For all sets A, B and C, if $(A \cap B) \cup C \subseteq A \cap (B \cup C) $, then $ C – (A \cup B) = \phi $.
I know this statement is true, as the antecedent implies that there is no element in C that is not also an element of A or B.
Furthermore, we can assume A, B, and C are sets and that $(A \cap B) \cup C \subseteq A \cap (B \cup C) $.
I believe we can prove this statement by contradiction, that is, by supposing $ C – (A \cup B) \ne \phi $ and showing how that leads to $(A \cap B) \cup C \not\subseteq A \cap (B \cup C) $, which would contradict our previous assumption that $(A \cap B) \cup C \subseteq A \cap (B \cup C) $.

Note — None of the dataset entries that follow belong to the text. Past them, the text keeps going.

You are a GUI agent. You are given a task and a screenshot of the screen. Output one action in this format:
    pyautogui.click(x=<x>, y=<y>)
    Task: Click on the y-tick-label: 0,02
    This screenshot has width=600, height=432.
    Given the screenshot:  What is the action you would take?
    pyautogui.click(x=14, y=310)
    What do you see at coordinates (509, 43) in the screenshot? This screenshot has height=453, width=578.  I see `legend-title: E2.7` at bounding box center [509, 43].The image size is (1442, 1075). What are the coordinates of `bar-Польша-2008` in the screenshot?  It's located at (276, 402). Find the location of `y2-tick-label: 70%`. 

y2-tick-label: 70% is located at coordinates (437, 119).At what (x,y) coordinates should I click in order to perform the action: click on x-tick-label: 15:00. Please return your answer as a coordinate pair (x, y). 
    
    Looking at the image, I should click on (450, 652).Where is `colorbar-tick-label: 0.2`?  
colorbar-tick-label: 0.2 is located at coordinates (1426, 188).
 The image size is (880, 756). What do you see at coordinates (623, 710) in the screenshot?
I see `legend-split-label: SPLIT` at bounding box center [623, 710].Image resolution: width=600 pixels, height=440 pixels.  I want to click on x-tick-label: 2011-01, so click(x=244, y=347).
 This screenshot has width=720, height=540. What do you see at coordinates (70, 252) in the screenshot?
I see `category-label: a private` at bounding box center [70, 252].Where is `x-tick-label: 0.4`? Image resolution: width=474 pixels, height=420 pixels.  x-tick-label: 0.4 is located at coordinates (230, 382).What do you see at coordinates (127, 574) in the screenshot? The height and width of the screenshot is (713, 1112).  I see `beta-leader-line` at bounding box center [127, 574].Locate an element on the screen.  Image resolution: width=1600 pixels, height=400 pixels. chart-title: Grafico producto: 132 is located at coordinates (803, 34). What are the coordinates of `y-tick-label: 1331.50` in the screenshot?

…buuut I've been having trouble with the nitty gritty of the proof-by-contradiction. Any help would be greatly appreciated!
Best Answer
Continuing by contradiction as you have started:
So, suppose $C\setminus (A\cup B)\neq \emptyset$.
So, we have some $c$ such that $c\in C$ while $c\notin A$ and $c\notin B$.
Since $c\in C$ we have $c\in (A\cap B)\cup C$.
But, since $c\notin A$ we have that $c\notin A\cap (B\cup C)$, contradicting that $(A\cap B)\cup C$ should be a subset of $A\cap (B\cup C)$.